The Centers for Medicare and Medicaid Services (CMS) released today its draft for the 2009 Call Letter, which is the agency’s guidance on the Medicare Advantage and Medicare Prescription Drug (Part D) Programs for the 2009 benefit year. Comments to the draft Call Letter are due to CMS by 5:00 pm on January 30, 2008.
The Call Letter sets out reminders about important operational issues as well as new policies and requirements relating to the Medicare Advantage and Part D Programs. The following are some of the issues discussed in the Call Letter:
- The Call Letter addresses CMS’s new guidance for standardization of prior authorization requirements under Medicare Part D, including publication of the requirements on Plan websites.

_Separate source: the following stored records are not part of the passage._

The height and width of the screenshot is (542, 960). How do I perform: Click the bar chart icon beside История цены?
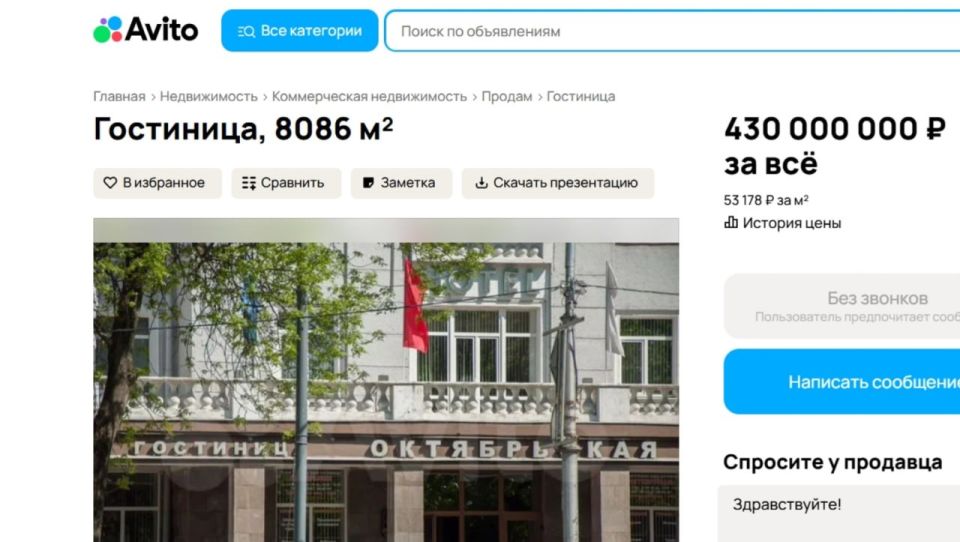tap(731, 222)
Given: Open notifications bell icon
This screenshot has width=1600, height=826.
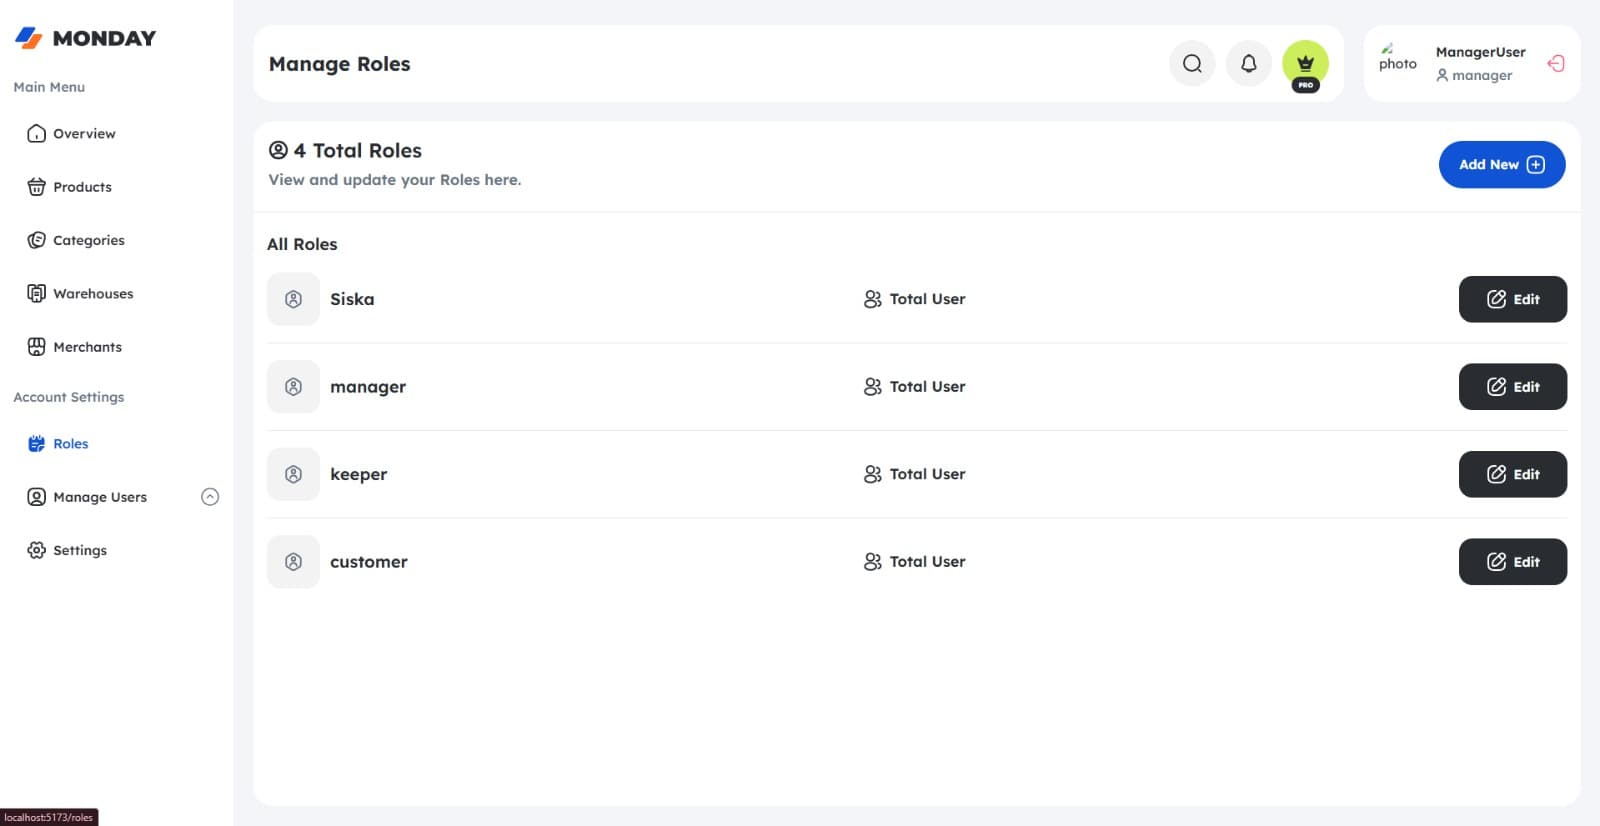Looking at the screenshot, I should (x=1249, y=64).
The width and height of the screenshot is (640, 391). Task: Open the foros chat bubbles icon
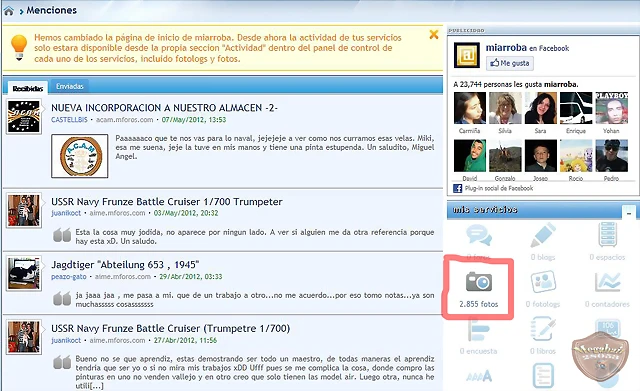pos(479,235)
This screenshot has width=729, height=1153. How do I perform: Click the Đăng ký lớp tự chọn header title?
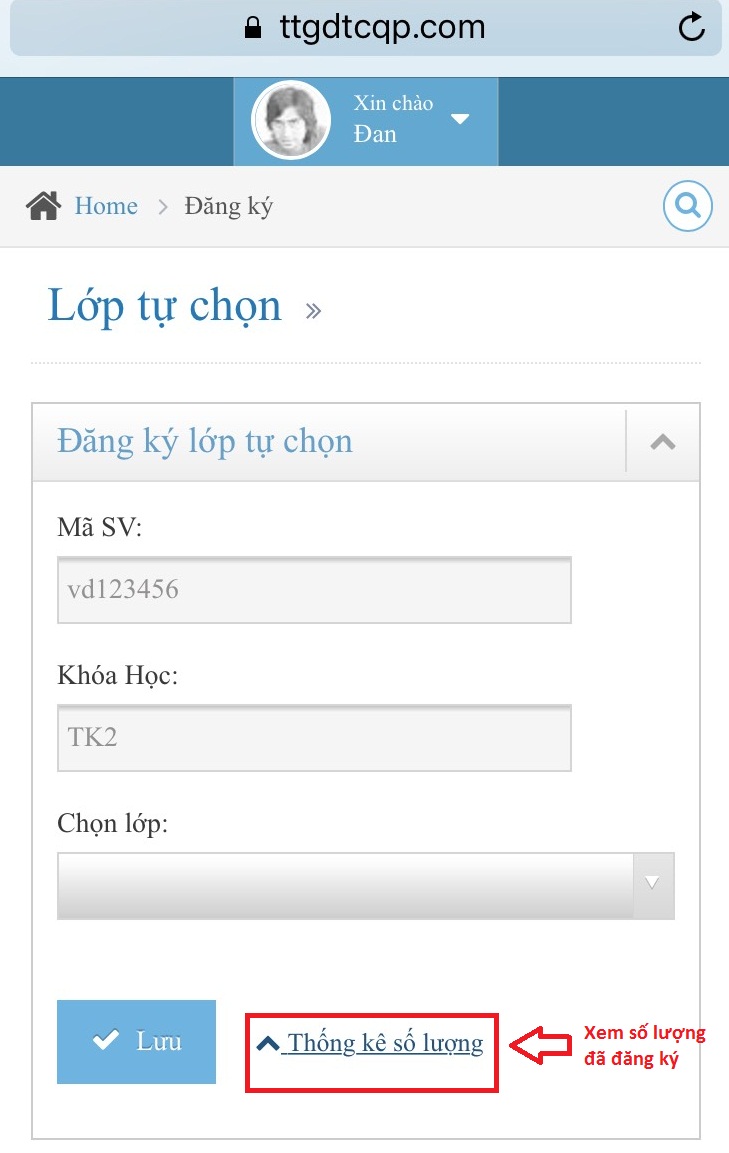(x=205, y=441)
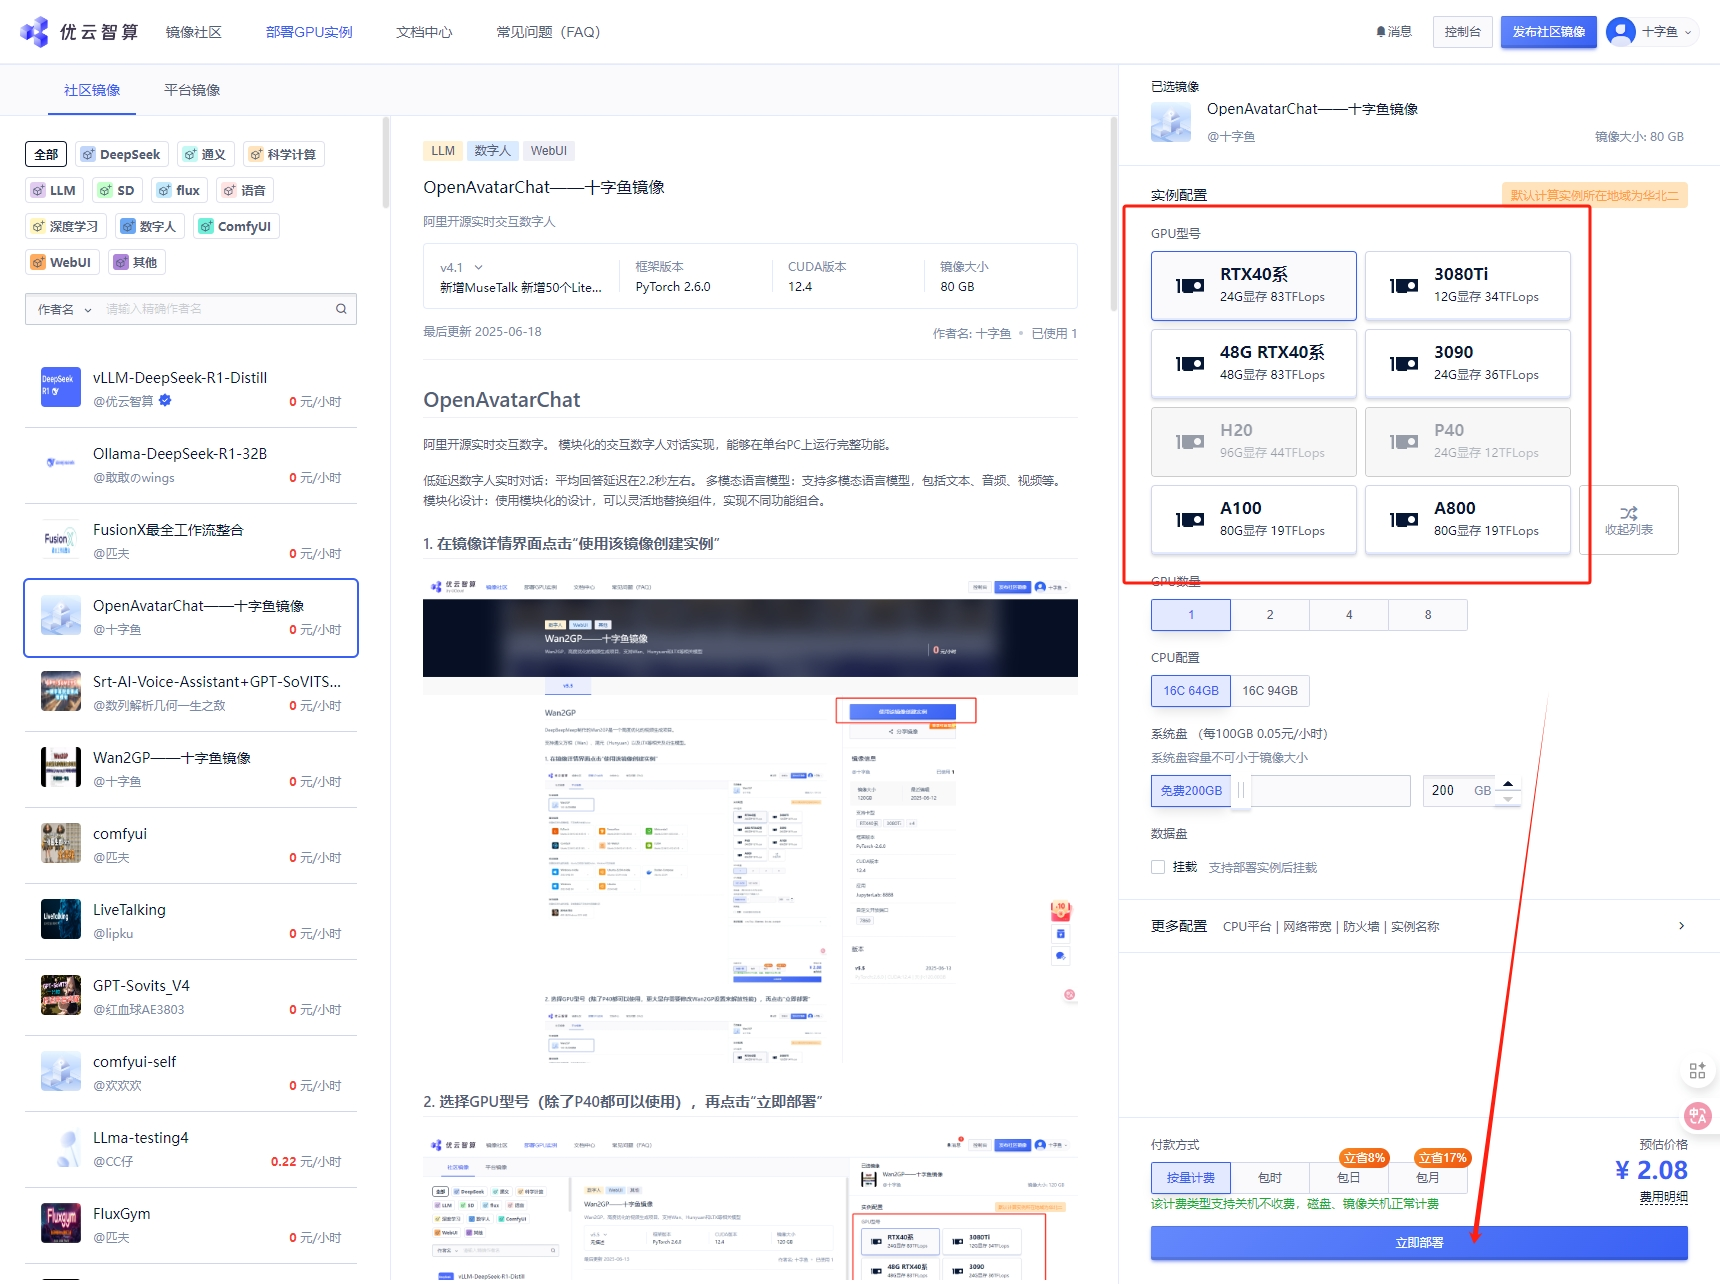Click the 收起列表 shuffle icon

[x=1628, y=513]
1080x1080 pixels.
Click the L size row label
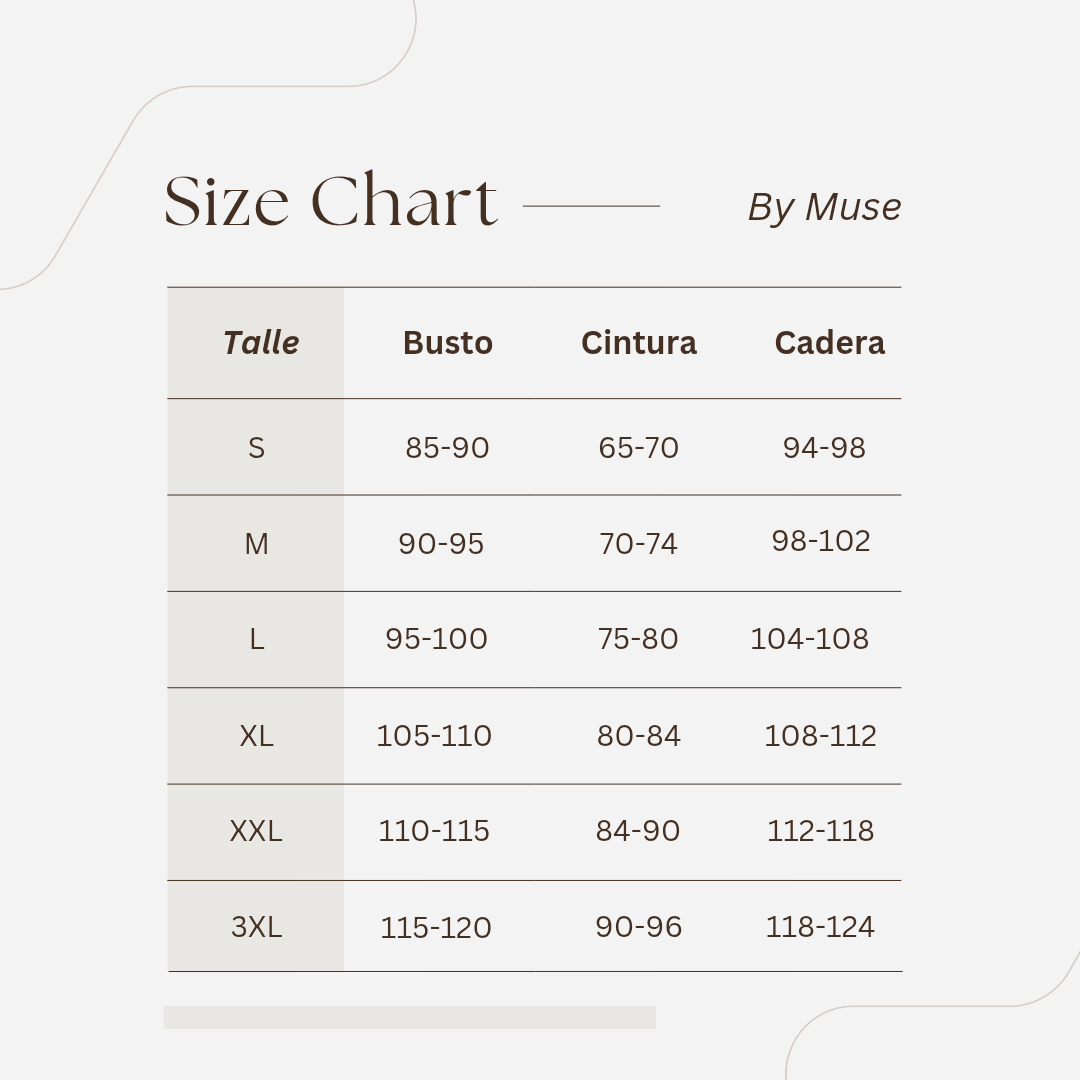257,639
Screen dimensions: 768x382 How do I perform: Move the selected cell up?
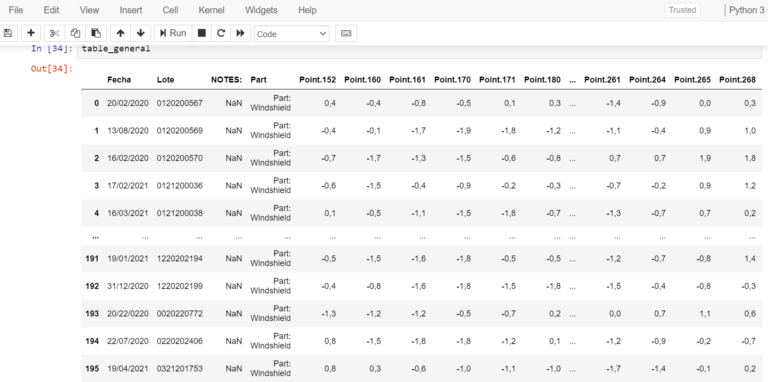click(120, 33)
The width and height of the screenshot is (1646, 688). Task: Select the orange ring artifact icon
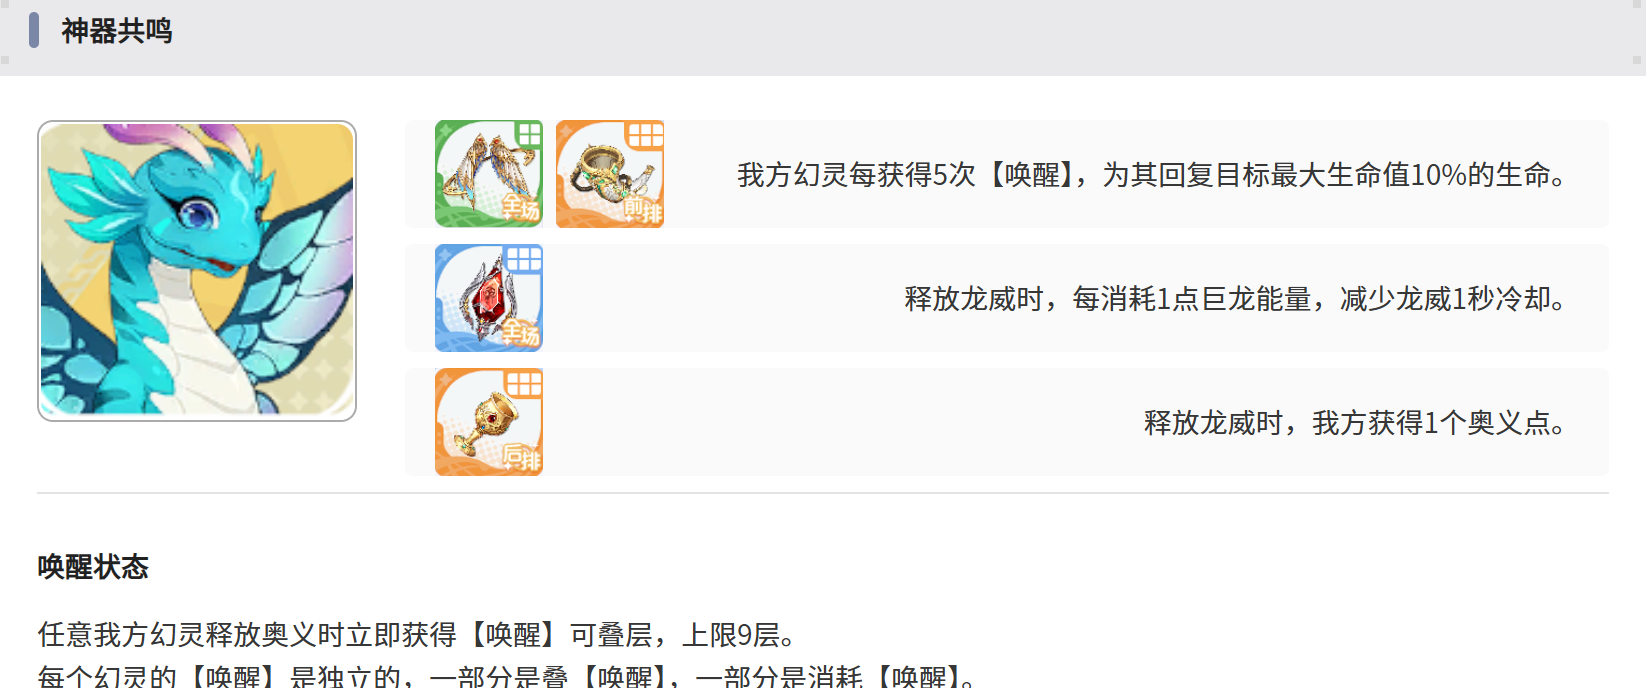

- The Call Letter imposes a new requirement that Part D Plan Sponsors charge Members at the point-of-sale the lesser of the co-payment or the negotiated price of the drug, even when the Member is within the coverage gap.
- CMS is developing a set of reporting requirements for Medicare Advantage Organizations.
- The Call Letter describes CMS’s expectation that Medicare Advantage Private Fee For Service Plans (PFFS) be “proactive and not reactive” in addressing compliance issues. Sponsors of PFFS Plans also should “strive to ensure” that their payment terms and conditions are easily accessible and that providers are paid timely and correctly.